The Mainstream Media: Responsibility and Buggy Whips

In an editorial in the WSJ today, Paul Mulshine of the Newark Star-Ledger pines that the era of the newspaper is ending. I agree that it is ending, and feel sorry for folks like Mr. Mulshine - experts in journalism that are experiencing tectonic shifts in the structure of the business model that has provided their livelihood for so many years. But newspapers and buggy whips share one critical similarity. In many cases, they no longer provide a valuable service to the market.

As an example, how many times have you read or heard the mainstream media comment that the current economic crisis is the "worst since the great depression"? Too many to count, most likely. In truth, many economists compare the current recession to the one in the 1960's. By many metrics, that is a more appropriate comparison. Where have I read the information I have used to frame my understanding of the subject? The blogosphere. There are several great economics blogs (written by economists) that choose to describe the problem uniquely, not in trite and overused terms that are chosen at best because the writers are underqualified, and at worst because the paper is looking for a sensational headline in order to sell copies. Blogs are great resources to further democratize the flow of information. Gutenberg had the printing press, and Barry Ritholtz and Greg Mankiw have Blogger.

The folks in mainstream media are forced to meet deadlines and write about a breadth of topics. In many cases, these demands water down their coverage. For many years, the irresponsibility with which my local paper, the Kansas City Star, has reported business earnings has greatly frustrated me. The business page picks up the headline of the quarterly press release announcing earnings and makes a one paragraph story. For companies whose revenue is greatly impacted by commodity cost - like Farmland Industries back in its heyday - top-line revenue growth is immaterial. Yet the KC Star consistently reported about sales growth - not profitability.

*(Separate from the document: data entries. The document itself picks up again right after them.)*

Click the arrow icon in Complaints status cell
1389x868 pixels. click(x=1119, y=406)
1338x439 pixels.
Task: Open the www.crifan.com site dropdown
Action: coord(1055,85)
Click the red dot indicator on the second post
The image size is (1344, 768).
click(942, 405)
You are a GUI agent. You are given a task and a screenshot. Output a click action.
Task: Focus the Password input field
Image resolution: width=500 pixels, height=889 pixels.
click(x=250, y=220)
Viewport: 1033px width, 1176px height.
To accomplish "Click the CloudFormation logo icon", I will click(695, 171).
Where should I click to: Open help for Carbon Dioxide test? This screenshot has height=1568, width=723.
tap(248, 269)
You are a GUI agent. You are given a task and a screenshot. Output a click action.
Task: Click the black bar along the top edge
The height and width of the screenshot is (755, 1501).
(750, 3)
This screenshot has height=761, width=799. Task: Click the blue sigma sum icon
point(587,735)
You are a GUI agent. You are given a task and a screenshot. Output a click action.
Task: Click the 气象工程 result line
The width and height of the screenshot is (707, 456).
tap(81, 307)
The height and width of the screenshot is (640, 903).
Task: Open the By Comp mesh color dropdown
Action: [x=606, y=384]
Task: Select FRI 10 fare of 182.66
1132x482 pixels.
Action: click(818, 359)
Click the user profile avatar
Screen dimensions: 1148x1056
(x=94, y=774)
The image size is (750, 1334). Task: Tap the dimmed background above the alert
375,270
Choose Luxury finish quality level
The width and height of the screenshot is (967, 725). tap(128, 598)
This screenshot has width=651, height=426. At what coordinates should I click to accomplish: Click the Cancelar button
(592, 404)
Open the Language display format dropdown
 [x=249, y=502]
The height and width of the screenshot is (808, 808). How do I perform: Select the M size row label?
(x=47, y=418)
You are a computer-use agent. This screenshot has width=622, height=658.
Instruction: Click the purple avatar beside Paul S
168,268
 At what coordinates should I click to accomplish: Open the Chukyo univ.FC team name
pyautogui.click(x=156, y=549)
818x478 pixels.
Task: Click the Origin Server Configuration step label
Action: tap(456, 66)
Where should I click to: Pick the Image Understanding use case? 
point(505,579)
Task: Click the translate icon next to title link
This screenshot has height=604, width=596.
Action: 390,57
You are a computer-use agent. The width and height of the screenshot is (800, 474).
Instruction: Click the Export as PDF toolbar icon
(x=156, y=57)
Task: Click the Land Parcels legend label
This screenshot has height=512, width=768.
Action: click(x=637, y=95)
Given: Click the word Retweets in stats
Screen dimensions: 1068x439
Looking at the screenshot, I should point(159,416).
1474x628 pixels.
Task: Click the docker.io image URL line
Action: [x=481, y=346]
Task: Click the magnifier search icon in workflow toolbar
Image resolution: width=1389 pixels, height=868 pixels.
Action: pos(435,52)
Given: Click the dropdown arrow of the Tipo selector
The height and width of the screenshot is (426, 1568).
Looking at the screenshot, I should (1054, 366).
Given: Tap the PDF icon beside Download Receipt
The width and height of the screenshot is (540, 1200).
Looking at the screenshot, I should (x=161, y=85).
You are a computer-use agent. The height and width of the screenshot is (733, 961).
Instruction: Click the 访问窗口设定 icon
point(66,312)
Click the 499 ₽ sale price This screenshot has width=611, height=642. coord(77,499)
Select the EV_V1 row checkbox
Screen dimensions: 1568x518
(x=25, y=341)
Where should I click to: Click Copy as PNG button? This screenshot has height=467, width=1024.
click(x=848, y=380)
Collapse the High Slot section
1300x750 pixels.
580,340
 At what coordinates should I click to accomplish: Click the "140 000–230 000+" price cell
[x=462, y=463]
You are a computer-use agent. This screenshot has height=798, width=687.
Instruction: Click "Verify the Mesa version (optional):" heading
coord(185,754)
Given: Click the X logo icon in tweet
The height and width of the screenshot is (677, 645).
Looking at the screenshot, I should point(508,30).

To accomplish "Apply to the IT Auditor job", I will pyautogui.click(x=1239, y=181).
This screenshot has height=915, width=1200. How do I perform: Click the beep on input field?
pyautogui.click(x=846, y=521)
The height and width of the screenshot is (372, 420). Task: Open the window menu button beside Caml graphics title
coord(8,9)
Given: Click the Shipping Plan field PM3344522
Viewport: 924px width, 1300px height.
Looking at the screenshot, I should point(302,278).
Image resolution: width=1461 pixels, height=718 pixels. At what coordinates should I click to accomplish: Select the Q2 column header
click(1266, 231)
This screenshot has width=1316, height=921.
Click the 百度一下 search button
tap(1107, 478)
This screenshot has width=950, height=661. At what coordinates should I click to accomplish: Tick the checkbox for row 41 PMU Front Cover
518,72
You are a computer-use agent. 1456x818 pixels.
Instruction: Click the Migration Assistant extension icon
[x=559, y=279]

In the end, folks will gravitate toward the source for news that they can understand, and which they trust as a resource for responsible information. Years ago, it was possible for journalists like William Randolph Hurst to hold sway over the way a subject was reported. No longer. Because one no longer requires a printing press to memorialize the story, and it no longer requires space on the newsstand shelf to have nationwide clout.

Now all one needs is a command of the subject matter, an articulate nature, and an iPhone.